As follow-up to my previous post, I would like to share an article that’s made the rounds on the internet recently. “How to get to Genius,” an excellent synthesis of key ideas for success, correlates with themes from Pragmatic Thinking and Learning.
The working definition for “genius” is “the extreme form of insight…in terms of perspective,” or similarly, the intuition an expert has gained from many years of deliberate study (Malcolm Gladwell’s 10,000 hour rule). A genius has internalized a system so much that he is effectively part of that system. A genius/expert’s perspective separates the novice because the latter does not understand either the rules of the system or the broad implications of why the system exists. It’s the “ability to notice these vague connections amongst all the noise, amongst all the internal chatter going on inside your head, [that] separates the insightful from the unaware, the unobservant."

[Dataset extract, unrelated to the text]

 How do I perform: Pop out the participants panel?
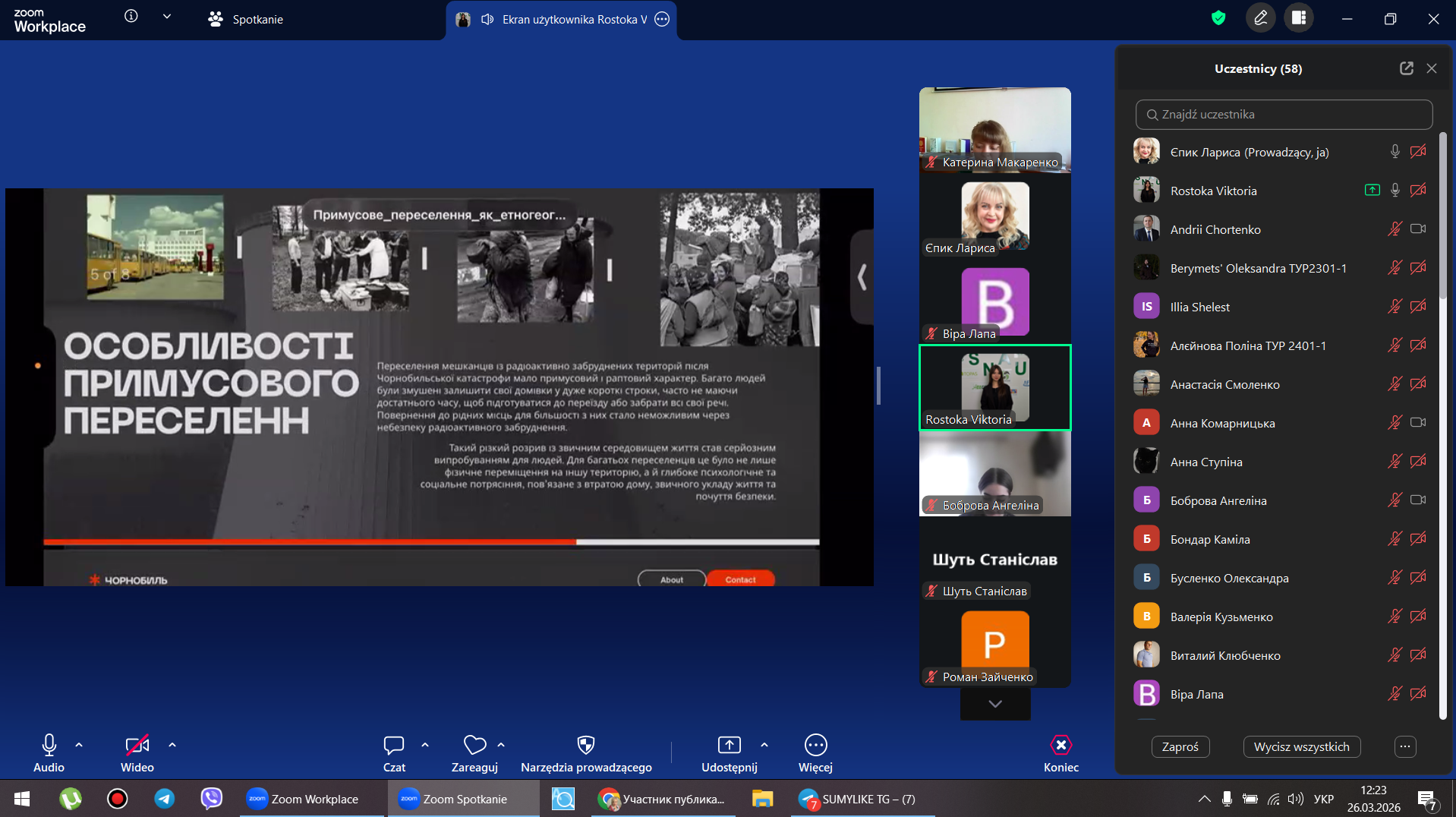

With evidence from neuroscience about brain plasticity, and using the computer/brain metaphor from Pragmatic Thinking, each read is a write, meaning that the act of remembering changes the memories of the brain and that constantly recalling information will write this information more permanently to memory, we bring together the necessity of much deliberate practice and seeing patterns within a system. The long hours thinking and practicing something will ingrain what’s learned deeply in the mind, creating greater understanding and recall of the rules. This in turn grants the ability to understand more of what we study, and thus we can gain a broader perspective. With these tools, it becomes possible to see something different than if we were to only focus our attention on small details. Thus, becoming a genius, while certainly not easy, is, conceptually, simple and, more importantly, possible.